--- Passage to read ---

# <center> Introduction to Reinforcement Learning</center>

#### Import dependencies

In [None]:
import matplotlib.pyplot as plt
import matplotlib.animation as animation
import numpy as np
import pickle
import math
import sys
import os
from Practical11_Support.gym_simple_gridworlds.helper import *
from Practical11_Support.gym_simple_gridworlds.envs.grid_env import GridEnv
from Practical11_Support.gym_simple_gridworlds.envs.grid_2dplot import *

from IPython.display import display, HTML

# The Grid World environment

Recall the grid in which our robot lives

![GridWorldExample.png](https://i.postimg.cc/5tMM5vqf/Grid-World-Example.png)

- The states $s \in \mathcal{S}$ correspond to locations in the grid. Each location has also a cell index associated to it, e.g., cell index 4 is associated to location (row=1,col=0)
- The robot can move up, down, left, or right. Actions correpond to unit increments or decrements in the specified direction.
    - Up : (-1,0)
    - Down: (1,0)
    - Left: (0,-1)
    - Right: (0, 1)
- Each action is represented by a number. Action (Up) is represented by 0, (Down) by 1, (Left) by 2 and, finally, (Right) by 3. No actions are available at a terminal state
- Discount factor $\gamma = 0.99$ (class attribute ``gamma=0.99``)

--- Dataset rows ---

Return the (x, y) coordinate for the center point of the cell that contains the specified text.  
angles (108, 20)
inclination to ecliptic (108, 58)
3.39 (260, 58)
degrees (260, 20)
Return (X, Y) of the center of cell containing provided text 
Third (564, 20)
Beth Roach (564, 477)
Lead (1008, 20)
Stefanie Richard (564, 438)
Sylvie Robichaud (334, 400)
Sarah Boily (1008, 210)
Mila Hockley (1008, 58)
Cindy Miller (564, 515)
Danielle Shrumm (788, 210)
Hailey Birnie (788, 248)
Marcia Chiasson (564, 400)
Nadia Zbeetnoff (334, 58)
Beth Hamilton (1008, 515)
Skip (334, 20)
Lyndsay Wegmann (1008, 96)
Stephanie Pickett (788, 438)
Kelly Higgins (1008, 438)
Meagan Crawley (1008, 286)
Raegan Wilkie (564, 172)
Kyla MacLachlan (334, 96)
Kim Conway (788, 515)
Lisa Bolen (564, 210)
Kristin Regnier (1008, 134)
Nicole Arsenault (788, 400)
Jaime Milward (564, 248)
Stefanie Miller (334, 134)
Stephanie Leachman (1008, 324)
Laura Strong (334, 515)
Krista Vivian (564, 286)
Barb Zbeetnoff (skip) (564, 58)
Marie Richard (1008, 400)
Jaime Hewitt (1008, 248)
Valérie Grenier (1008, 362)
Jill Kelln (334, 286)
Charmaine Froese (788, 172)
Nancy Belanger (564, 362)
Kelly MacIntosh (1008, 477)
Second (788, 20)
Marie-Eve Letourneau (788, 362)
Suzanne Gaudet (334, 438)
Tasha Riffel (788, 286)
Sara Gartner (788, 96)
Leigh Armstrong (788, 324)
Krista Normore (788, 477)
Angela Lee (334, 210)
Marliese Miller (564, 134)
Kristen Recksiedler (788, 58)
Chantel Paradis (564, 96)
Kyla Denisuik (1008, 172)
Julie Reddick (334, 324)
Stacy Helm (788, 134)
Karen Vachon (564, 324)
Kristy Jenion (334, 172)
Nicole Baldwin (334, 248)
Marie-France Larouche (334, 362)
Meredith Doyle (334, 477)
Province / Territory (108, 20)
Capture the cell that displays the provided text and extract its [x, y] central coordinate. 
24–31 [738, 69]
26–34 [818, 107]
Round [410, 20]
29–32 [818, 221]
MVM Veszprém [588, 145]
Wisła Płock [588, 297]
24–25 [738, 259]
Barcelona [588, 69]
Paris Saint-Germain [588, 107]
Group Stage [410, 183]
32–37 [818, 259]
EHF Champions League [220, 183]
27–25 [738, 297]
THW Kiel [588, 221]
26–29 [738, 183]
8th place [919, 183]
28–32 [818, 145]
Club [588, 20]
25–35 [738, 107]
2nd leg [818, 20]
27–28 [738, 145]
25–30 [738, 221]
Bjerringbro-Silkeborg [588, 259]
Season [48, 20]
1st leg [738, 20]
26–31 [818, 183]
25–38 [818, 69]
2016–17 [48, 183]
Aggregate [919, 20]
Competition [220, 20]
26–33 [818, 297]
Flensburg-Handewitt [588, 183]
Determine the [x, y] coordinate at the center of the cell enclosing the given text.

---

Exercise aim: Please return the reinforcement learning notebook in full, word for word. The rows have no connection to the reinforcement learning notebook.

Response to the task:
# <center> Introduction to Reinforcement Learning</center>

#### Import dependencies

In [None]:
import matplotlib.pyplot as plt
import matplotlib.animation as animation
import numpy as np
import pickle
import math
import sys
import os
from Practical11_Support.gym_simple_gridworlds.helper import *
from Practical11_Support.gym_simple_gridworlds.envs.grid_env import GridEnv
from Practical11_Support.gym_simple_gridworlds.envs.grid_2dplot import *

from IPython.display import display, HTML

# The Grid World environment

Recall the grid in which our robot lives

![GridWorldExample.png](https://i.postimg.cc/5tMM5vqf/Grid-World-Example.png)

- The states $s \in \mathcal{S}$ correspond to locations in the grid. Each location has also a cell index associated to it, e.g., cell index 4 is associated to location (row=1,col=0)
- The robot can move up, down, left, or right. Actions correpond to unit increments or decrements in the specified direction.
    - Up : (-1,0)
    - Down: (1,0)
    - Left: (0,-1)
    - Right: (0, 1)
- Each action is represented by a number. Action (Up) is represented by 0, (Down) by 1, (Left) by 2 and, finally, (Right) by 3. No actions are available at a terminal state
- Discount factor $\gamma = 0.99$ (class attribute ``gamma=0.99``)